There is a need to approach rural communities at an intermediate level between farm systems approaches and macroeconomic analysis. Agroecological regions should form the basis of investigations under AAS-III to explore options for development and present a menu of strategic decisions. Attempts to enhance the sustainability of agriculture must move beyond simply addressing production constraints and must give careful attention to the underlying causes of unsustainability. This requires an understanding of the biophysical and socioeconomic interactions from a systems perspective in each major agroecological region. These comprise (i) drylands and areas of uncertain rainfall; (ii) hill and mountain areas; (iii) humid lands; and (iv) irrigated lands.

→ **Stored records**
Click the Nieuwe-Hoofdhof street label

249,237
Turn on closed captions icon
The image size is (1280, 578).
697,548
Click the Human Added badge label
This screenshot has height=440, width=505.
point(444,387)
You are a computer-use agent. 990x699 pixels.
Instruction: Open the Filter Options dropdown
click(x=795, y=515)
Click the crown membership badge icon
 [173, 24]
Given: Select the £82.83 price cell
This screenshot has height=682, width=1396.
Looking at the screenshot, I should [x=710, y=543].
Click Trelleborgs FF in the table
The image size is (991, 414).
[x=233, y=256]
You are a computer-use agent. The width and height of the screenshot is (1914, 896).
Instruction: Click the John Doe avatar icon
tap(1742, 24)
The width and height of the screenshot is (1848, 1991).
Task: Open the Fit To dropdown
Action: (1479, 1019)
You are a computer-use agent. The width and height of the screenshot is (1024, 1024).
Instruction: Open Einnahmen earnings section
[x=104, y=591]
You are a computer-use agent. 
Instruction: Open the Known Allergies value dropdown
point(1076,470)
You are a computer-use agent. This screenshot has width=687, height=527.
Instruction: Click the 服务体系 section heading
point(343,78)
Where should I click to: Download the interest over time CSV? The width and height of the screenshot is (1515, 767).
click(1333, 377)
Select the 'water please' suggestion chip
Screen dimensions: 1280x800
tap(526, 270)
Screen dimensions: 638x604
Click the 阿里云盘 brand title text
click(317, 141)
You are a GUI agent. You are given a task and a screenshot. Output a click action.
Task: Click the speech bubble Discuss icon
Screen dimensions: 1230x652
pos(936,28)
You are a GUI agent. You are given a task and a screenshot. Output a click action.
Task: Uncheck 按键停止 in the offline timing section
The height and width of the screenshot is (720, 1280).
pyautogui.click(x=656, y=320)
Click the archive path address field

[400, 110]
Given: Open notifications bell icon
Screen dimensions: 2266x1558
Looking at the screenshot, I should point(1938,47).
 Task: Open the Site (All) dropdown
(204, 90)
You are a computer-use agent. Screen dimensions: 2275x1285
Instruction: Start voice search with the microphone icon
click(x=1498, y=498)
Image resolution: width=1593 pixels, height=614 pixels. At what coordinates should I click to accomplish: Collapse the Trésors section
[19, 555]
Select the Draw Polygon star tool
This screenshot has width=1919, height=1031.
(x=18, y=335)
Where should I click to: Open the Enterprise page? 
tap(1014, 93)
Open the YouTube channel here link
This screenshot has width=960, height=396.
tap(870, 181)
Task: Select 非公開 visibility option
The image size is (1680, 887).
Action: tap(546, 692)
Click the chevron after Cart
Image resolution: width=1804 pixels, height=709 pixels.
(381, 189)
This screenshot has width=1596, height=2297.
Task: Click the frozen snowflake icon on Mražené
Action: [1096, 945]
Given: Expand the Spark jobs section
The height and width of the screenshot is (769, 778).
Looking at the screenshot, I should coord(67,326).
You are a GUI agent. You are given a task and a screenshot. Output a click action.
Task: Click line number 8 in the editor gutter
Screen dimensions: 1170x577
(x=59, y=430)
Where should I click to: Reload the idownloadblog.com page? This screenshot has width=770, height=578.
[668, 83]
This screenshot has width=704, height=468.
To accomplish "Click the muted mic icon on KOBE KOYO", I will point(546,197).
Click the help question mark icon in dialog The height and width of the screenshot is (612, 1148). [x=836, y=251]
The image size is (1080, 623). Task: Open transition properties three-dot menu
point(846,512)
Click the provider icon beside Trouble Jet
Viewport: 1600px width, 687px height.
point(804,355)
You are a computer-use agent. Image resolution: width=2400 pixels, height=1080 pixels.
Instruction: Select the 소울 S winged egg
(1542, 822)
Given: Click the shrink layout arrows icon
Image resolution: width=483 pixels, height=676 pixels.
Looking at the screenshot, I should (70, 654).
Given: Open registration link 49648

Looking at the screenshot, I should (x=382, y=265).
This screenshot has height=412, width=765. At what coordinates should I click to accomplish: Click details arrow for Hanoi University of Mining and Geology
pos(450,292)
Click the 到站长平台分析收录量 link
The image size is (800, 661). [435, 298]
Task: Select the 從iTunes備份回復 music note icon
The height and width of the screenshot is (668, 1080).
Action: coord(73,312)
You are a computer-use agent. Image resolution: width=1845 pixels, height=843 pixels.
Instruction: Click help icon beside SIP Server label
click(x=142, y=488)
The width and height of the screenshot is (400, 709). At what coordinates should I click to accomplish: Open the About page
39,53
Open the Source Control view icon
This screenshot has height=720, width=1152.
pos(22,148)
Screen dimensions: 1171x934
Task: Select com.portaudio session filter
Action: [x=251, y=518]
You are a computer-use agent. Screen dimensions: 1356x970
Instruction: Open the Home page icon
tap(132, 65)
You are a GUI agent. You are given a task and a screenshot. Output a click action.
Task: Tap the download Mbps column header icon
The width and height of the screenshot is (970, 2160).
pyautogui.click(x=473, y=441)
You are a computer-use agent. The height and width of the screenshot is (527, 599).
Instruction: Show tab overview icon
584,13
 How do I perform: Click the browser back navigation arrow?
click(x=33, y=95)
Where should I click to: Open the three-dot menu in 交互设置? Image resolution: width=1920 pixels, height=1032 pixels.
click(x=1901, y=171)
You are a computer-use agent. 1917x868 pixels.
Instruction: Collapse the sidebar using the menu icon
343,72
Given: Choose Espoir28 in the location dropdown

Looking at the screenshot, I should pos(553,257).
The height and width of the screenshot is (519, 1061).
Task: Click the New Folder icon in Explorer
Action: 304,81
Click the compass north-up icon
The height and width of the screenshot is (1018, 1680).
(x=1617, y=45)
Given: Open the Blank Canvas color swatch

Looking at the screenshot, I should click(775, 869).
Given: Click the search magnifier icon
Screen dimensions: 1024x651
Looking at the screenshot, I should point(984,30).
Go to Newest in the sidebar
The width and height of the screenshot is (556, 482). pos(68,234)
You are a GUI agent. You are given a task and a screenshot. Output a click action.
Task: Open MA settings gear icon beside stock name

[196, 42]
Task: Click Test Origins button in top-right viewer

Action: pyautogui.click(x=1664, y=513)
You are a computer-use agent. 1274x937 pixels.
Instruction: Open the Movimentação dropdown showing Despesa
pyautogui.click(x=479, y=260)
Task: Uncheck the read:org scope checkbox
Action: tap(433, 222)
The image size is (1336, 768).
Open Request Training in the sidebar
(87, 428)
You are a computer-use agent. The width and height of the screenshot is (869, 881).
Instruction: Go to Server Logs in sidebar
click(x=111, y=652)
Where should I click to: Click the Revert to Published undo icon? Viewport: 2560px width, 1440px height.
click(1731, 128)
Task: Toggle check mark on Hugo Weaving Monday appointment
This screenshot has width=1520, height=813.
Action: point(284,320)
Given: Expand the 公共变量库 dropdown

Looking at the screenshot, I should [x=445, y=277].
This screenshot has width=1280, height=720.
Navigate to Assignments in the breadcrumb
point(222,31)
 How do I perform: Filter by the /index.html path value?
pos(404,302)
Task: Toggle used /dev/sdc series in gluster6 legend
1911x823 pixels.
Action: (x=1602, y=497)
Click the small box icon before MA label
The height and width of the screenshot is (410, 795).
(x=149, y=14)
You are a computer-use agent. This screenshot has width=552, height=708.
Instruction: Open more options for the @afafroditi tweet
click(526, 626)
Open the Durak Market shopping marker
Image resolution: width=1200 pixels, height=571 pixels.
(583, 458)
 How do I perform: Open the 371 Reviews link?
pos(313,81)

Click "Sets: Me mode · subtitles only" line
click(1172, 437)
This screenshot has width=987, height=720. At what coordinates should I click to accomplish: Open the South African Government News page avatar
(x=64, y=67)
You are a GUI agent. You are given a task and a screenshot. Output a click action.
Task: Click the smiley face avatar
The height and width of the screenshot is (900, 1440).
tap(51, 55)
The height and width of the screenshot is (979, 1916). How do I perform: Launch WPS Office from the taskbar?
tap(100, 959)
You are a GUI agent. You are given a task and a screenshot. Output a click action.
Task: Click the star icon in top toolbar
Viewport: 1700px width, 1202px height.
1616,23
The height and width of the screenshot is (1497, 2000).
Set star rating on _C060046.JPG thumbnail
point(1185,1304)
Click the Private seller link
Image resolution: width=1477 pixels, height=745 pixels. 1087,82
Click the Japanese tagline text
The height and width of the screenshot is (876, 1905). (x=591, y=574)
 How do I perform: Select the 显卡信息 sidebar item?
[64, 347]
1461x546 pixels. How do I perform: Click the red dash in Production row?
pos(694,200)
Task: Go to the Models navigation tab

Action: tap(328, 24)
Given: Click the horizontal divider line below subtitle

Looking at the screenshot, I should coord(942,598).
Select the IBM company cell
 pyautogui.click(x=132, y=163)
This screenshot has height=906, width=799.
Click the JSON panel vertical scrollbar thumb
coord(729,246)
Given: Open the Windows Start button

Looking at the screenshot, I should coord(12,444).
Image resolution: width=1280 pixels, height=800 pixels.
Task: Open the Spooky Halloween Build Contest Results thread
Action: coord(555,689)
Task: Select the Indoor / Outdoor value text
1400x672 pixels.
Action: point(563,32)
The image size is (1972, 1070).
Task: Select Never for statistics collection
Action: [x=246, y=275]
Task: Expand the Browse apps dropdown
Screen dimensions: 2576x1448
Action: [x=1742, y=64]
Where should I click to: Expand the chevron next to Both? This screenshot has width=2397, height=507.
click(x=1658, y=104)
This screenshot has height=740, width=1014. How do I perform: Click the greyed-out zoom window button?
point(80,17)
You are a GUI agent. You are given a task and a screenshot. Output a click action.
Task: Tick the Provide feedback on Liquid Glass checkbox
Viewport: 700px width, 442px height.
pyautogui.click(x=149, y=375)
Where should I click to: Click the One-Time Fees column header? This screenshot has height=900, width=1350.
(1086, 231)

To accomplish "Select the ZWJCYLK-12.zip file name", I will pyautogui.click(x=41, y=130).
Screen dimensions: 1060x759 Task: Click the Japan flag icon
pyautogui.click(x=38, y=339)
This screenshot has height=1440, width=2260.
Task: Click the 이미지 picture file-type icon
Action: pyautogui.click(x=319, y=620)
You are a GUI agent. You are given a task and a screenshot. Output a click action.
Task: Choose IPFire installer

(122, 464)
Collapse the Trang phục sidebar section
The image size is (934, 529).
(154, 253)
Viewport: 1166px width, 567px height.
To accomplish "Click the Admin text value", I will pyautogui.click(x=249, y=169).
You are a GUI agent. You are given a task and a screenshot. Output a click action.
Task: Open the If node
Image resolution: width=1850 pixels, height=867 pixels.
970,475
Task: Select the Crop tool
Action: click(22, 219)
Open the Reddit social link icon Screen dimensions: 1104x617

→ **Given task**
Please rewrite the passage on agroecological regions from "There is a need" through "(iv) irrigated lands.", swapping "humid lands" for "moist lands". The entries play no part in what comes next.

→ **Answer for the task**
There is a need to approach rural communities at an intermediate level between farm systems approaches and macroeconomic analysis. Agroecological regions should form the basis of investigations under AAS-III to explore options for development and present a menu of strategic decisions. Attempts to enhance the sustainability of agriculture must move beyond simply addressing production constraints and must give careful attention to the underlying causes of unsustainability. This requires an understanding of the biophysical and socioeconomic interactions from a systems perspective in each major agroecological region. These comprise (i) drylands and areas of uncertain rainfall; (ii) hill and mountain areas; (iii) moist lands; and (iv) irrigated lands.